Reading the data proceeds in two stages. In the reading process, the input system and the input format are mutually independent, with the input into the system proceeding independent of the identification of the format. As an example, an XRechnung from the file system would not be transmitted via a specialized input interface in which document input is dependent on the combination of the XRechnung data format and the transmission path (i.e., file system).
Instead, the new xSuite Interface has various general interfaces to input systems (e.g., file system, email, or database). These interfaces can deliver any input format supported by the program. The interpretation of the data format does not take place until the document is further downstream. So the way in which an XRechnung arrives – whether read from a file system folder or transmitted as an attachment to an email – has no bearing on downstream processing.
Reading the Raw Data
First of all, the input worker reads the raw data for each new object provided from the configured input system. If the data is not structured as a batch but in the form of individual documents, an artificial pseudo-batch is implicitly generated from it.

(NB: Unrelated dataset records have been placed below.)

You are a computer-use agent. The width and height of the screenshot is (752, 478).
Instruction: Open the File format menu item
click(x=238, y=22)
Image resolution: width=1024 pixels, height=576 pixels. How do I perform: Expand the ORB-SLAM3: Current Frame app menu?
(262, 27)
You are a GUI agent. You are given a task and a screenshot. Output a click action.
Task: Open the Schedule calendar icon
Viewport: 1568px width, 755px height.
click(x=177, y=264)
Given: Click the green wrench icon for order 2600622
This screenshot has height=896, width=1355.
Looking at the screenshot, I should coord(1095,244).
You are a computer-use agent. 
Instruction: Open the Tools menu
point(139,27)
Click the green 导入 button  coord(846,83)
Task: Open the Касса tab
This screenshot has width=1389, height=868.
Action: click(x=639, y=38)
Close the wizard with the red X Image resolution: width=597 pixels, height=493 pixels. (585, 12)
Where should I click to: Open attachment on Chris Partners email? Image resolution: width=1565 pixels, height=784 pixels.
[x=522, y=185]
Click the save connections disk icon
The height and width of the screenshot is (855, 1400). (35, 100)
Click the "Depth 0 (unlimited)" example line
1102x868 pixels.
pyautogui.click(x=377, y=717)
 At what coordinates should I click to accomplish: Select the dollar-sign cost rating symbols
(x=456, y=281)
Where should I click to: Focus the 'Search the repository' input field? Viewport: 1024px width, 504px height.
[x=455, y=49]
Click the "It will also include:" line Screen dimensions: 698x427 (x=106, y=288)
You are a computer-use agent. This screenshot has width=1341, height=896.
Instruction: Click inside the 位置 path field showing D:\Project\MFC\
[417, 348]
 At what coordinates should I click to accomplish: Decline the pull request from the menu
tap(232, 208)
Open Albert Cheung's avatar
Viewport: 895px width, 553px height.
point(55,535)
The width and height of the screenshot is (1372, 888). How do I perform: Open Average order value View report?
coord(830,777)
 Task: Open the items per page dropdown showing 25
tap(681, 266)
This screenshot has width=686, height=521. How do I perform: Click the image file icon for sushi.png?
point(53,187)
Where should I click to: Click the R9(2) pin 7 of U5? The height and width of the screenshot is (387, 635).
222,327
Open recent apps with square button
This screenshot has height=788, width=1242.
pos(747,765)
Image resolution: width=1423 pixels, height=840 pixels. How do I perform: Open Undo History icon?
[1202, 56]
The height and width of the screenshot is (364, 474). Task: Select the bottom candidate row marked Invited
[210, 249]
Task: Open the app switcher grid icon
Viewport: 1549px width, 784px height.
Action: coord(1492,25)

If the Input Web Service rather than an input worker serves as an input channel, there is no differentiation between input systems. The web service itself represents a specific input system.
Directly after reading, a duplicate check can be performed if desired. Batches that are considered already read according to certain criteria are rejected.
Processing by Input Format
If necessary, the documents of the batch are processed specifically according to what the input format demands. This processing may include additional separation into individual documents for certain formats (e.g., JSON and XML). This is the case when the input system cannot perform this kind of separation. Then, the format must first be interpreted. For example, a JSON file or an XML file that was initially read in by the input system as a single document may actually contain multiple child objects, each of which is processed downstream as a separate document.
File attachments that are either embedded or externally referenced can, in addition, be extracted or read. How this proceeds depends on the format. The prerequisite for this is that the format offer basic support for the extraction of attachments. For example, a native email interface that serves as the input system already has the functionality for extracting the attachments integrated. If, on the other hand, mails are provided in the form of EML files via the file system, the attachments to these files need to be extracted separately via the corresponding input format. If an input system provides data in different formats, whether alternately or combined in one document, multiple input formats can also be configured to process the same documents.
Splitting Documents
As an optional final step, the documents in the batch can be restructured. In this process, the documents are divided to create several separate documents. This is done based on certain criteria derived from the file attachments.
For example, by default, an email is treated as a batch consisting of a single document, and, in some cases multiple attachments. If any related attachments are to be processed as independent documents, the attachments can be separated at this point.
At a later point in the processing flow, when the associated administrative records have been created in the database for a batch and the documents in that batch, this kind of restructuring is no longer intended.
Notice
The division of an entire batch into separate batches is not supported (the 1:1 relationship between input data and batch records in xSuite Interface would be lost).